• _DATA RECORDS_

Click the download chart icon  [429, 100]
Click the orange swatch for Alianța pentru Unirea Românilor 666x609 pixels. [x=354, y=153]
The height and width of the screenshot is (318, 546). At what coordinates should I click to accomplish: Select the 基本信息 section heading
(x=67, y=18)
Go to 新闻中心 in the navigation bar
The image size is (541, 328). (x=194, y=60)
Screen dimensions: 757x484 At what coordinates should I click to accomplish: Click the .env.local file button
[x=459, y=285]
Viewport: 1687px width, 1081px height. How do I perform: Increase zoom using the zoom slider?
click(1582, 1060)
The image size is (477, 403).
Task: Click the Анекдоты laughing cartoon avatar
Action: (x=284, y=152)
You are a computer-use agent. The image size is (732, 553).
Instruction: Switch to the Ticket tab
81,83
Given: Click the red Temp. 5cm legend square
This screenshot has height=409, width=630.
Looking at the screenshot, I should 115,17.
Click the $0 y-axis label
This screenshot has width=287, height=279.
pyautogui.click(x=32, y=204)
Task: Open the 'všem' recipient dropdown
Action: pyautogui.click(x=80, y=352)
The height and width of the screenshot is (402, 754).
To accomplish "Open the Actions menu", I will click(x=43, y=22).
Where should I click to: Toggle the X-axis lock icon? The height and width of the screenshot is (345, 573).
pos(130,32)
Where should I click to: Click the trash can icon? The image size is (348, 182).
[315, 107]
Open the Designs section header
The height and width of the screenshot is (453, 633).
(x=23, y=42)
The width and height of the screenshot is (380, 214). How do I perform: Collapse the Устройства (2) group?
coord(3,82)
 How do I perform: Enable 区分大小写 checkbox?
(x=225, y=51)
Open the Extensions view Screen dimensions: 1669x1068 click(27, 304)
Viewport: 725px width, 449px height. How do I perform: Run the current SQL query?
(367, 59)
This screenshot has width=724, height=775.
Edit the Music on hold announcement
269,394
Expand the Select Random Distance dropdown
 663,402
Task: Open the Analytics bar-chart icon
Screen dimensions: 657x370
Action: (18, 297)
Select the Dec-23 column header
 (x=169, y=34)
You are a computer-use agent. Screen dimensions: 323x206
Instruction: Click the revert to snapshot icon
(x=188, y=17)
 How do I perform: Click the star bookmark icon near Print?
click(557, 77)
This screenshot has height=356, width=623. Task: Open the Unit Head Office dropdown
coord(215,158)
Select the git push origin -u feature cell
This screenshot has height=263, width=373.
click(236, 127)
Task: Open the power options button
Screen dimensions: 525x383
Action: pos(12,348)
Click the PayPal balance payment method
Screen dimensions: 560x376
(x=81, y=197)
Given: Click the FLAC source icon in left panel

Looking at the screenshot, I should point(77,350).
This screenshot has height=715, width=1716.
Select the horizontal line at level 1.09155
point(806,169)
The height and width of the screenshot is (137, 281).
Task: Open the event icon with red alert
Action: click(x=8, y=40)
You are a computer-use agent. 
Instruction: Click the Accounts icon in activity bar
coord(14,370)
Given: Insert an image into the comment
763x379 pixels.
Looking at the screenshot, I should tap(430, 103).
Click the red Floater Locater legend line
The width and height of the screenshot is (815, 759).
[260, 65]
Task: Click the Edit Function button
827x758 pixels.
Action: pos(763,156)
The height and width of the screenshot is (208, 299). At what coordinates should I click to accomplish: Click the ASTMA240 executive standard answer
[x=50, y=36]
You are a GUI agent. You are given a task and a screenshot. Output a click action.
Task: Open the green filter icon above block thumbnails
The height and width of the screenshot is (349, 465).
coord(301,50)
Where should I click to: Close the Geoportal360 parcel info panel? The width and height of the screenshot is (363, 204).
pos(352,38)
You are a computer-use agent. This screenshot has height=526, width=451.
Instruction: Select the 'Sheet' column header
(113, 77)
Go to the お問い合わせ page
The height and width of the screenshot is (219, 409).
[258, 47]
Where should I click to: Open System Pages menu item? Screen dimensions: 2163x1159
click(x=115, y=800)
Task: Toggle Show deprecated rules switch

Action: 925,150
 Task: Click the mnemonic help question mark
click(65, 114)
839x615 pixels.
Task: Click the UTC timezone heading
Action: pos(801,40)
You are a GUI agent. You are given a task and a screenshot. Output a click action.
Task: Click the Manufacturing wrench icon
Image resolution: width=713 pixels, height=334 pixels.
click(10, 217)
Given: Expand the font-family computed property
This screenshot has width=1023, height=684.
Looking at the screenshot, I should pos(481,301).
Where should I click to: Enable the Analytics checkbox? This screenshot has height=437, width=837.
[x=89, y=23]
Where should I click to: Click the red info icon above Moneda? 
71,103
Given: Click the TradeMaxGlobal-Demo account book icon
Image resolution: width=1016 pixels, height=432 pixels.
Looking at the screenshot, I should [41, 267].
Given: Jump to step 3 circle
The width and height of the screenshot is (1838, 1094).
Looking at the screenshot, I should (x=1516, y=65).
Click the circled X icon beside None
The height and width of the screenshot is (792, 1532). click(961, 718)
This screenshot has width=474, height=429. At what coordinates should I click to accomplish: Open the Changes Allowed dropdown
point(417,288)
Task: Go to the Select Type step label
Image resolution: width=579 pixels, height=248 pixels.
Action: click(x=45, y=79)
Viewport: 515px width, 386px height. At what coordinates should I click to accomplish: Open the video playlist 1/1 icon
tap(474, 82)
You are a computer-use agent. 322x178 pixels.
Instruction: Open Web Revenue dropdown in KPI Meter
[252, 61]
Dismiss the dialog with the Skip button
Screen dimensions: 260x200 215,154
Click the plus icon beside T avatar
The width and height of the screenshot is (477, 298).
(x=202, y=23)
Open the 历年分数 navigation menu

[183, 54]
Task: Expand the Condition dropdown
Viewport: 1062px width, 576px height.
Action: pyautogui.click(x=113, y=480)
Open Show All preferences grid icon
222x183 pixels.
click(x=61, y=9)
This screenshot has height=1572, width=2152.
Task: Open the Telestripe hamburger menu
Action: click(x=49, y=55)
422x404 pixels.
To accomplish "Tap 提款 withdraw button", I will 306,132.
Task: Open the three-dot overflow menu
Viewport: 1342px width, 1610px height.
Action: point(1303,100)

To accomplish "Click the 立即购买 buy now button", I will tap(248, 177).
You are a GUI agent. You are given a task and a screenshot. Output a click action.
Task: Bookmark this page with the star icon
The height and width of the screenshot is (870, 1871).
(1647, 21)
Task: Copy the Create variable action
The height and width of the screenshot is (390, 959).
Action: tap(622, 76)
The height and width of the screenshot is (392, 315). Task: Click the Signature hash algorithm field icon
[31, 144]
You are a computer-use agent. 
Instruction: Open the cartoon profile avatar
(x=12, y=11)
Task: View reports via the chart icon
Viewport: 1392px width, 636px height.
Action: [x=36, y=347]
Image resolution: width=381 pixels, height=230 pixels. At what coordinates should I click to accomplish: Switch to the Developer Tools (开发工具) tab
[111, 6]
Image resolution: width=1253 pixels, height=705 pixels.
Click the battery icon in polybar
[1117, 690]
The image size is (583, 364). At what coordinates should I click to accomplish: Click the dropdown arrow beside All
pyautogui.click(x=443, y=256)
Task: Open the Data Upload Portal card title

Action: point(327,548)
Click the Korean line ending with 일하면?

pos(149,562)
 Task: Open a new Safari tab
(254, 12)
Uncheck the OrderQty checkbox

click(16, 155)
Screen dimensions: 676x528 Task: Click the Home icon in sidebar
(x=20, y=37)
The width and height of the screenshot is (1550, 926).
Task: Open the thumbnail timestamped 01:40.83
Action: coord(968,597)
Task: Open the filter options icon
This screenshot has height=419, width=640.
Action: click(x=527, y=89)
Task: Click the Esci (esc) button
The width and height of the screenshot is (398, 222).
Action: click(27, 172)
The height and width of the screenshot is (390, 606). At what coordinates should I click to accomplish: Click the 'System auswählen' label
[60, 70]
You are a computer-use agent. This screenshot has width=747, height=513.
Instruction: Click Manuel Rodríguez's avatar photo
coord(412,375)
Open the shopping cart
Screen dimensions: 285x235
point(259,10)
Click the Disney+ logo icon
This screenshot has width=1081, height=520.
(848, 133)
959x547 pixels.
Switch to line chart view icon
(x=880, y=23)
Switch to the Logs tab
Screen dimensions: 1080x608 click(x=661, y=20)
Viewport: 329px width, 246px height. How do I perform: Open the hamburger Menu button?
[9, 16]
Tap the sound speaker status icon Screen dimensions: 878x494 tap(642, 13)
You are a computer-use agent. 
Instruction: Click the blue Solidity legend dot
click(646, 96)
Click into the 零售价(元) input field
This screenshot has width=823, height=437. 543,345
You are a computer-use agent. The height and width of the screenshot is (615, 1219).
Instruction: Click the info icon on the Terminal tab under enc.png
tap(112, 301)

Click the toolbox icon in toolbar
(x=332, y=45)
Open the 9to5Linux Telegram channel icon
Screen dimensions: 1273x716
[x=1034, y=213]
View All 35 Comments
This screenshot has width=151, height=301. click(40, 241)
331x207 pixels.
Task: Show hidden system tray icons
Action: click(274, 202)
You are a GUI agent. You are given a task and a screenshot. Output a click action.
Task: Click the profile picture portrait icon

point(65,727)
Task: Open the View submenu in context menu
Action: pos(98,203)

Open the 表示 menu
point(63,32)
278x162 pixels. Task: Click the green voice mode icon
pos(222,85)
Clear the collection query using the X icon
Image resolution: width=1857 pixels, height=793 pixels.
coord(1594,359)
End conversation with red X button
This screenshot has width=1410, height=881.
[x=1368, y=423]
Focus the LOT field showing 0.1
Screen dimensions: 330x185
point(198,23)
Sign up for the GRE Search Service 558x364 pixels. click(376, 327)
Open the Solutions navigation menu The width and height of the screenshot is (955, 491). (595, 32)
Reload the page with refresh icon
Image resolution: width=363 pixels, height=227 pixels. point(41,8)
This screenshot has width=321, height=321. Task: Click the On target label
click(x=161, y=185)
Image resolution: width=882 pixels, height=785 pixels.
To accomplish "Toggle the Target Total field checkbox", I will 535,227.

• _PROBLEM DETAILS_
Transcribe the records exactly, starting with the line that contains "Sign up for" and going on through the last line of the records.

• _REPLY_
Sign up for the GRE Search Service 558x364 pixels. click(376, 327)
Open the Solutions navigation menu The width and height of the screenshot is (955, 491). (595, 32)
Reload the page with refresh icon
Image resolution: width=363 pixels, height=227 pixels. point(41,8)
This screenshot has width=321, height=321. Task: Click the On target label
click(x=161, y=185)
Image resolution: width=882 pixels, height=785 pixels.
To accomplish "Toggle the Target Total field checkbox", I will 535,227.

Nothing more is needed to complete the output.